◆ **ASSIGNED TASK**: Below are the records; how many of their lines contain "computer"? Reply only with that figure.

Stored items:

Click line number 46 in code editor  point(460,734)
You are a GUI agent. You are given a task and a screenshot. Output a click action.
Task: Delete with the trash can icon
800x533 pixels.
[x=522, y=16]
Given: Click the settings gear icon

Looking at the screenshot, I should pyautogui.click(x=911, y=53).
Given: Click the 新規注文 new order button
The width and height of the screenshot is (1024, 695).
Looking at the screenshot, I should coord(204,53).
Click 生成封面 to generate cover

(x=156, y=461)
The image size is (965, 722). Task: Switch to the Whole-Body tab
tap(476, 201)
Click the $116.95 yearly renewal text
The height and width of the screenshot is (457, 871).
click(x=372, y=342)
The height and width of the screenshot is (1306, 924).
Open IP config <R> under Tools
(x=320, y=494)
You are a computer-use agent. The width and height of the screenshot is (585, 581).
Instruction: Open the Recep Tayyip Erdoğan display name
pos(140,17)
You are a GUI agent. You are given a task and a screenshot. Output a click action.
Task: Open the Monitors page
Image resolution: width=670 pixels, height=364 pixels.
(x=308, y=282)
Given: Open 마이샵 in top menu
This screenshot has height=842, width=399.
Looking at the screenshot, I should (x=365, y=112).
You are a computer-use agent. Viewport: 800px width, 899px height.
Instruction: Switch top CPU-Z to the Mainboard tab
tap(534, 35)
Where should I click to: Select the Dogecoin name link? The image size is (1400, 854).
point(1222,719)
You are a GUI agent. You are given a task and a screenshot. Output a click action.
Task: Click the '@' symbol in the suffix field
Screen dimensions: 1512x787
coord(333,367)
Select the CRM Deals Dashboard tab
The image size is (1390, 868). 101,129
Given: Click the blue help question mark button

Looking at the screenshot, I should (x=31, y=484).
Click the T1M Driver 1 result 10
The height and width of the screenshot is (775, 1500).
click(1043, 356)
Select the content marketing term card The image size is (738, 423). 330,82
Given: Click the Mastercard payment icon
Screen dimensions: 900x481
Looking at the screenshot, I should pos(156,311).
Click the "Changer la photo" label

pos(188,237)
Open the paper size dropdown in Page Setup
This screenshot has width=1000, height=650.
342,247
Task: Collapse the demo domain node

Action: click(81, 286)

◆ **SOLUTION TO THIS PROBLEM**: 2